Research on fluid-structure interaction vibration and bandgap properties of periodic composite hydraulic pipes

This research incorporates the Bragg scattering mechanism in phononic crystal theory into fluid-structure interaction vibration suppression of hydraulic pipes. Based on steel pipes and hydraulic composite hoses, a periodic composite hydraulic pipe structure is developed, and its vibration and bandgap properties are investigated. Firstly, based on the anisotropic laminated shell theory, fluid dynamic equations and fluid-structure interaction boundary conditions, the one-dimensional fluid-structure interaction axial and transverse vibration models of the hydraulic composite hoses are derived.
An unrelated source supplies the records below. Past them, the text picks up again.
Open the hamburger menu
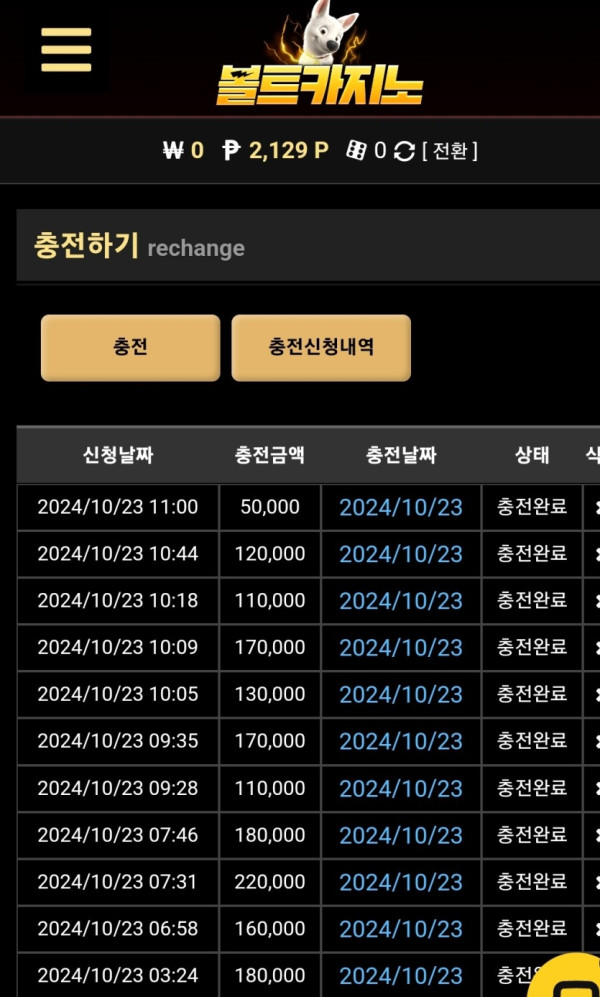The image size is (600, 997). pos(66,50)
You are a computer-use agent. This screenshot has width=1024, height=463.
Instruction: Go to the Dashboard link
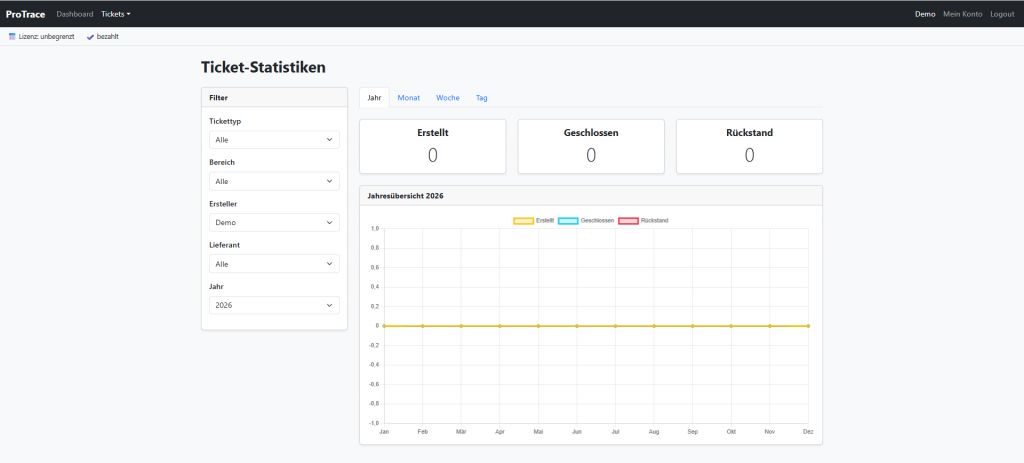[x=75, y=14]
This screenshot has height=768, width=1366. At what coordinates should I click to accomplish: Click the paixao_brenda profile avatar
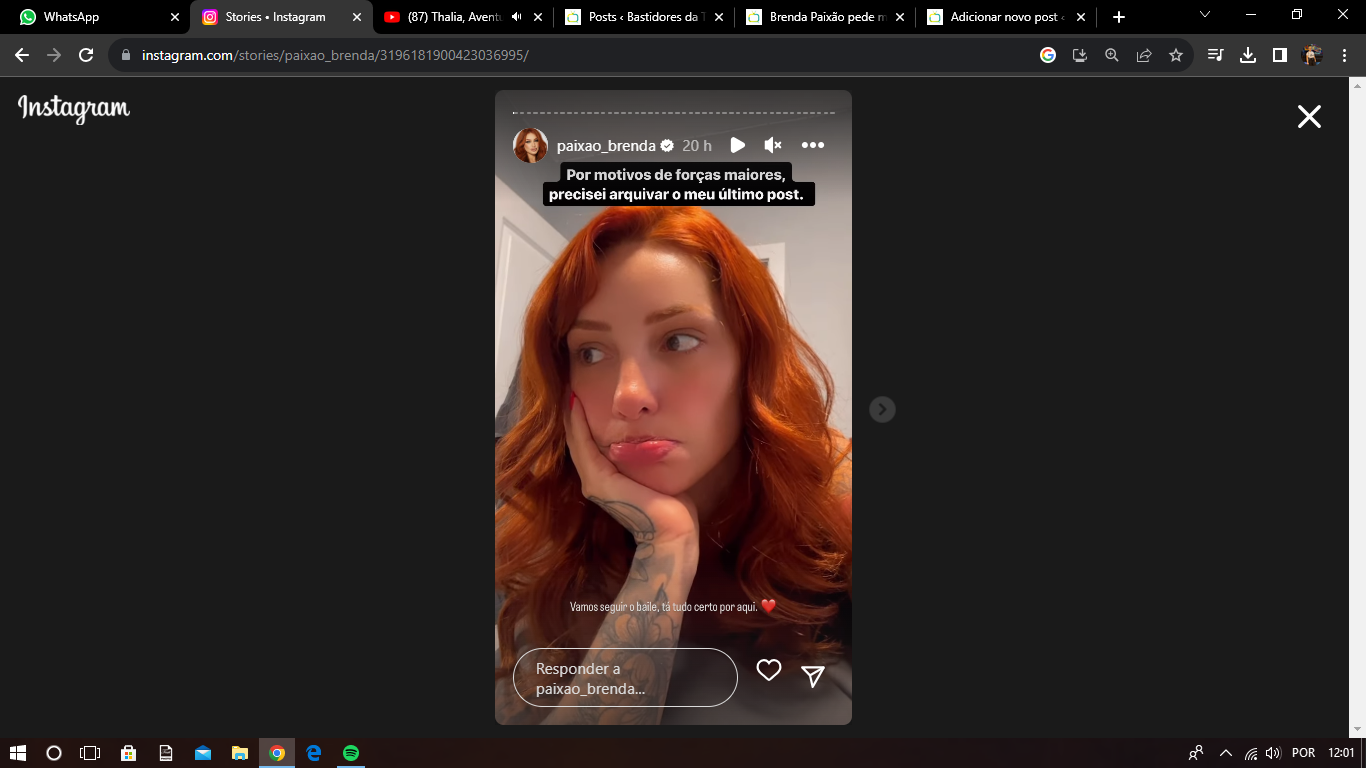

This model is compatible with the classical fluid-structure interaction model; specifically, when the pipe material is steel, it degenerates into the classical fluid-structure interaction 8-equation model. Secondly, the transfer matrix is constructed using the Laplace-characteristics method to solve the fluid-structure interaction model of the steel and hose-based periodic composite hydraulic pipes. By incorporating the Bloch wave vector theorem, the bandgaps and frequency response functions of the composite pipes are determined. The accuracy of the proposed method is validated by comparing the results with those from finite element simulations. On this basis, the influence of the fluid-structure interaction effect on bandgaps and vibration properties is investigated. Numerical results indicate that in the axial direction, Poisson coupling modulates the pulsation pressure and vibration wave vectors to form new bandgaps, while friction coupling has minimal impact on bandgaps but dissipates high-frequency vibration energy. In the transverse direction, the mass and inertia effects of the fluid shift the vibration bandgaps towards lower frequencies. Finally, the effects of fluid and pipe parameters on axial and transverse vibration bandgaps are examined. This research provides a novel and effective approach for vibration suppression in hydraulic pipes and offers valuable theoretical guidance for the engineering design of periodic composite hydraulic pipes.